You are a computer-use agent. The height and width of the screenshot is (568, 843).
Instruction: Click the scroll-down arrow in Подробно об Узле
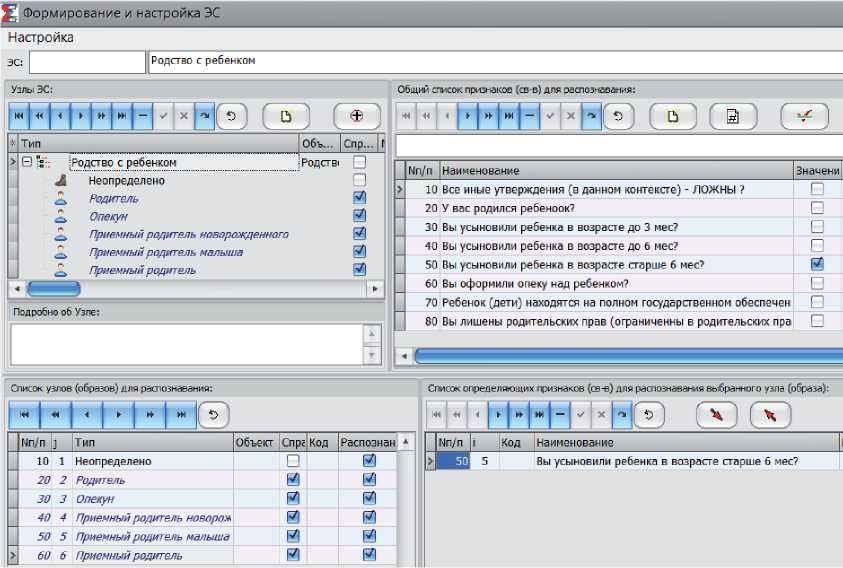[x=374, y=355]
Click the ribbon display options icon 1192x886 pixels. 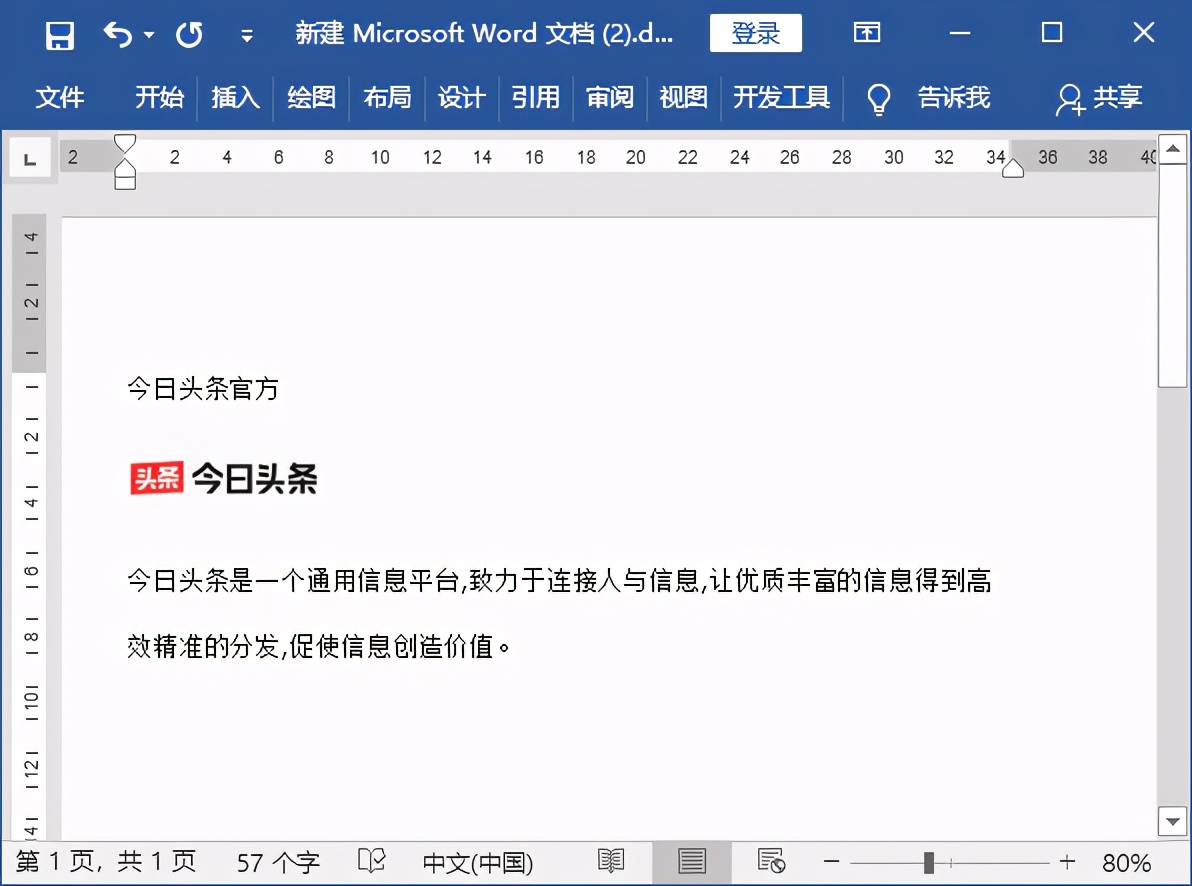click(866, 33)

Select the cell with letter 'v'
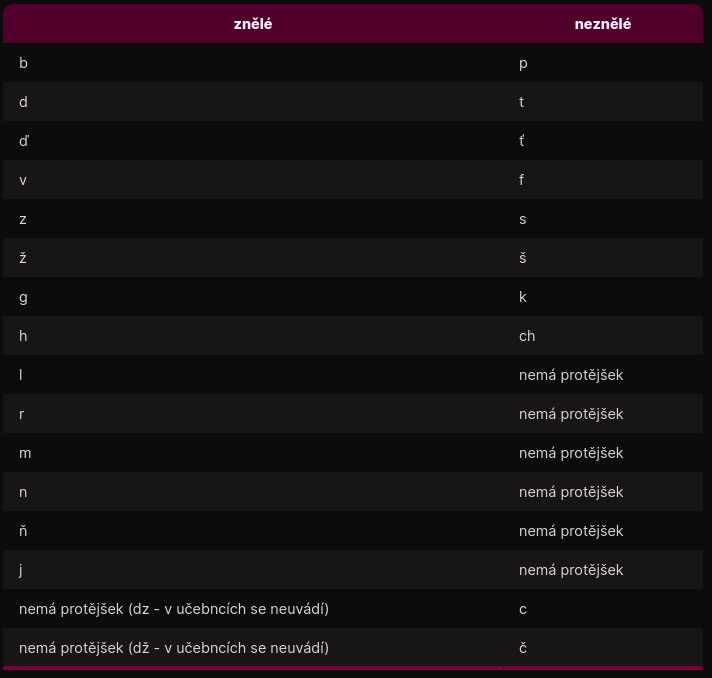(253, 180)
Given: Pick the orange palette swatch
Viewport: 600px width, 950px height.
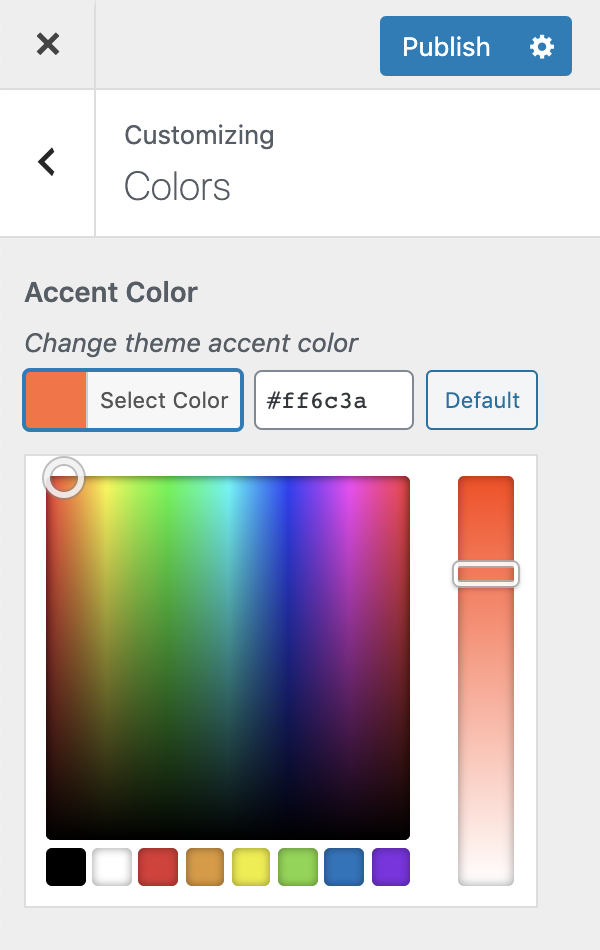Looking at the screenshot, I should [205, 867].
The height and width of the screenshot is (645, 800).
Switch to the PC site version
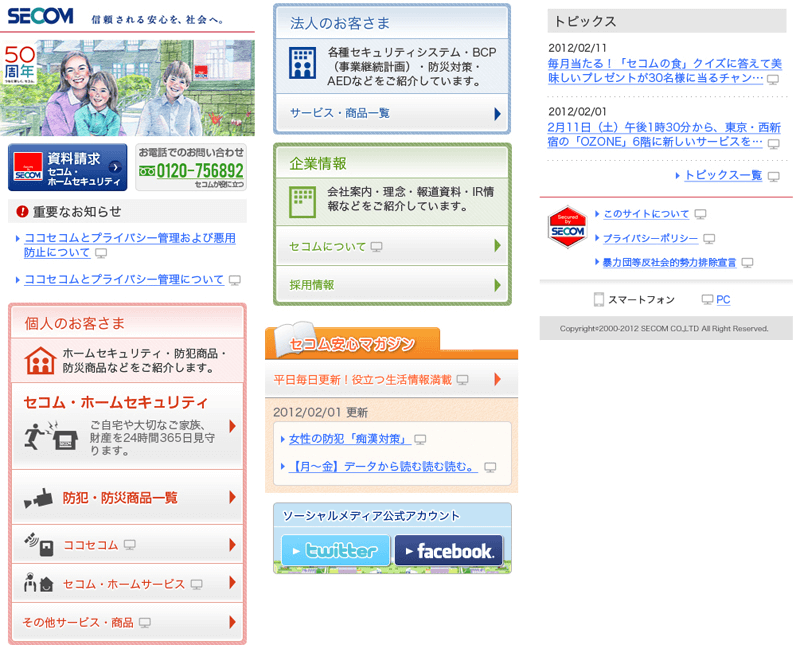pos(722,299)
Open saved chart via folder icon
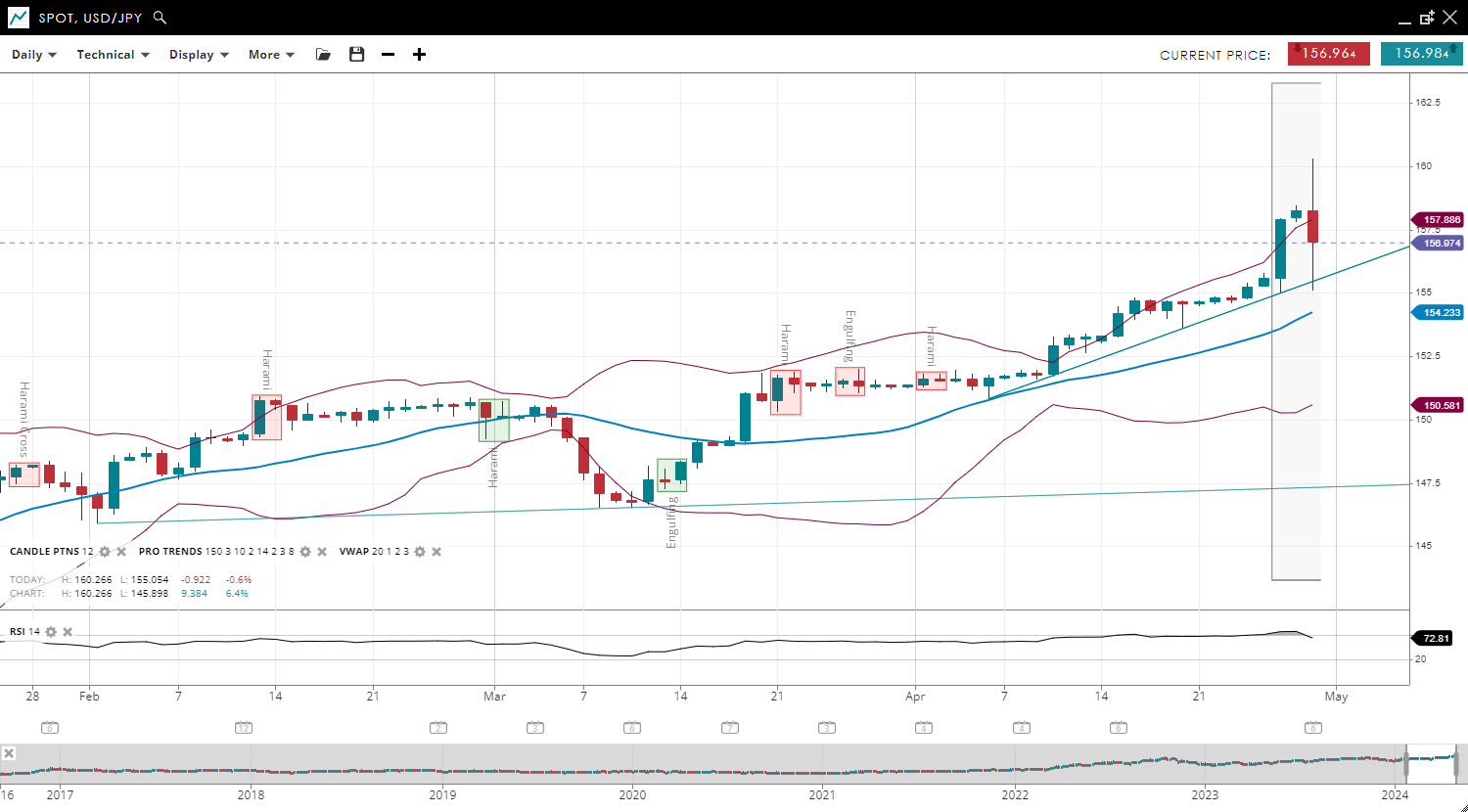This screenshot has width=1468, height=812. [323, 55]
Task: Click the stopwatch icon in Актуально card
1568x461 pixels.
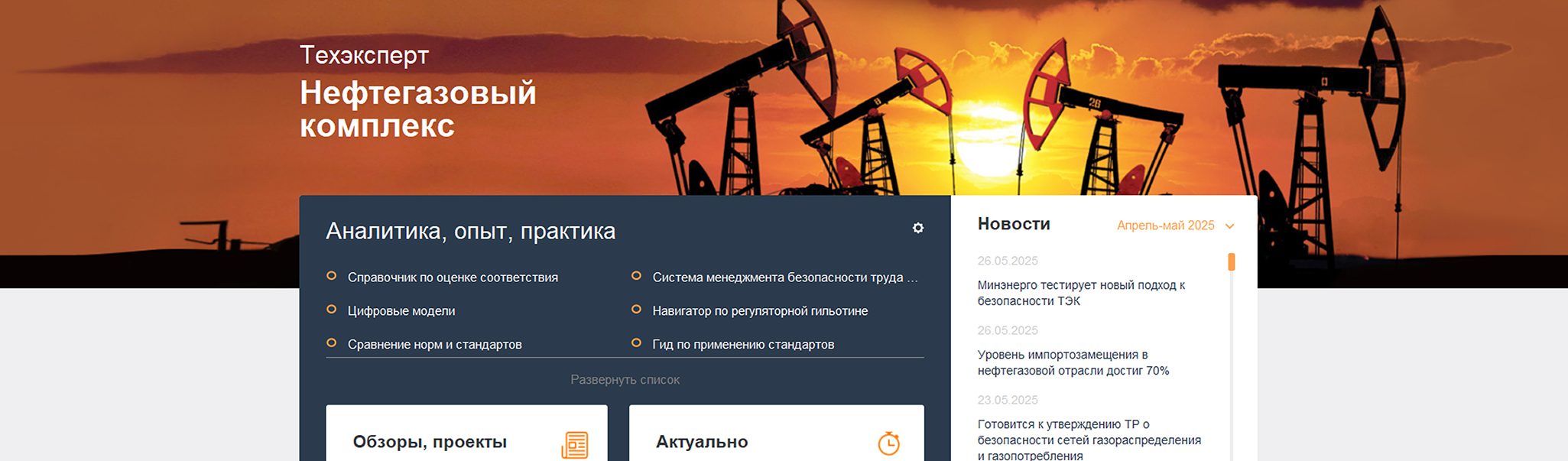Action: [888, 443]
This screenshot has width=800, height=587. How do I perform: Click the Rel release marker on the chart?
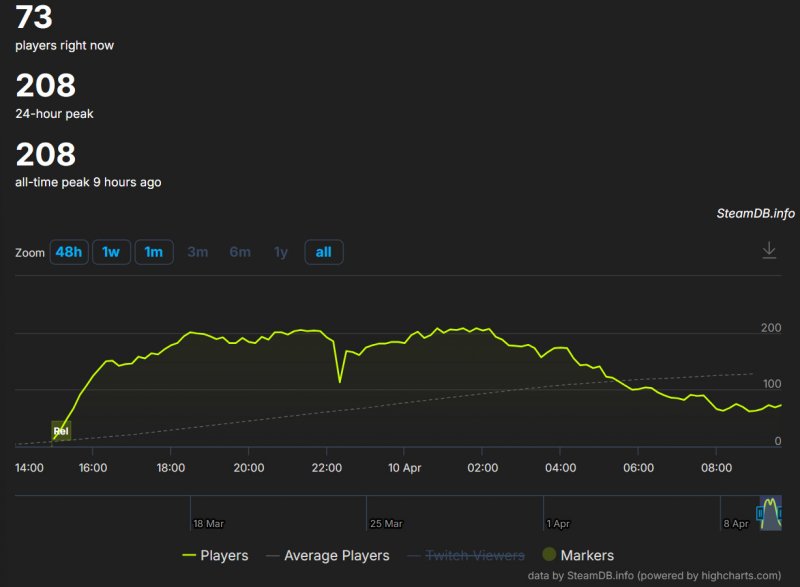(x=59, y=430)
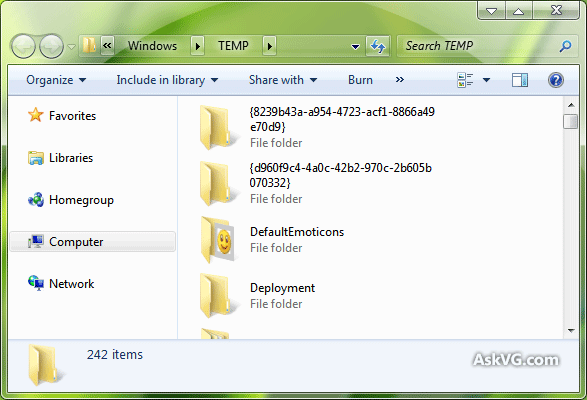587x400 pixels.
Task: Click the Forward navigation arrow button
Action: (x=52, y=46)
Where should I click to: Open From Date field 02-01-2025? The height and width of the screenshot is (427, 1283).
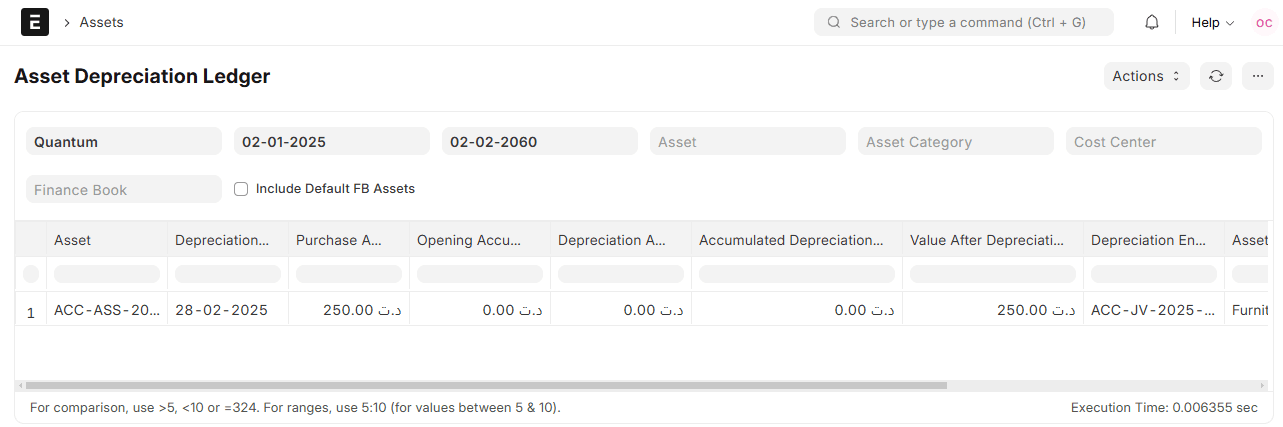pyautogui.click(x=332, y=142)
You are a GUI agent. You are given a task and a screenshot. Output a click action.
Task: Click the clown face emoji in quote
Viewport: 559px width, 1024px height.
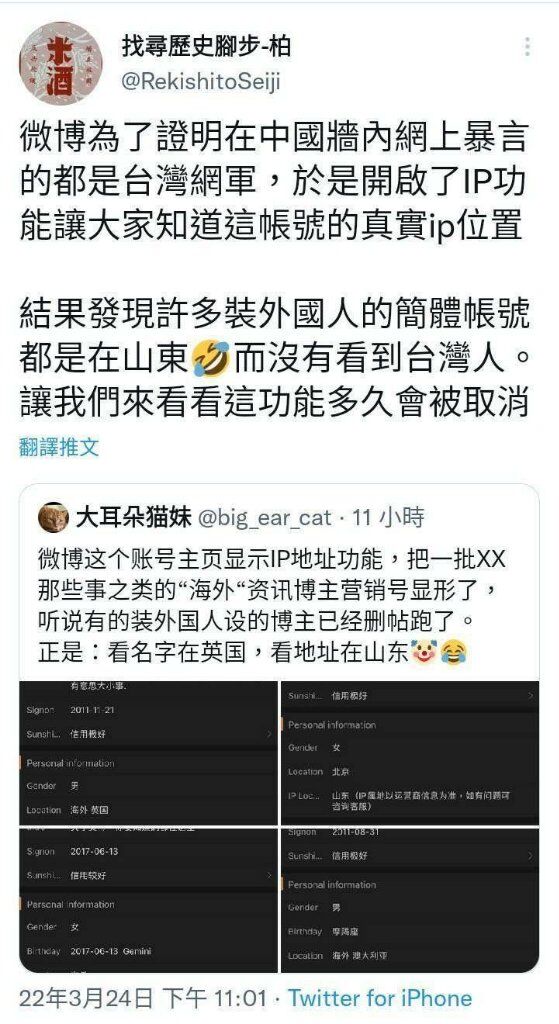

What the task asks: Please give the data again, from the line containing "Open saved chart via folder icon" through the end of the data, with "stopwatch" switched to "timer" and nothing else changed. Leave the pictures out.

Exercise answer:
Open saved chart via folder icon
This screenshot has width=1468, height=812. [323, 55]
Task: Click the timer icon in Актуально card
1568x461 pixels.
Action: [888, 443]
This screenshot has width=800, height=587. How do I perform: Click the Rel release marker on the chart?
(x=59, y=430)
587x400 pixels.
Task: Click the Forward navigation arrow button
Action: (x=52, y=46)
Where should I click to: Open From Date field 02-01-2025? The height and width of the screenshot is (427, 1283).
pyautogui.click(x=332, y=142)
You are a GUI agent. You are given a task and a screenshot. Output a click action.
Task: Click the clown face emoji in quote
Viewport: 559px width, 1024px height.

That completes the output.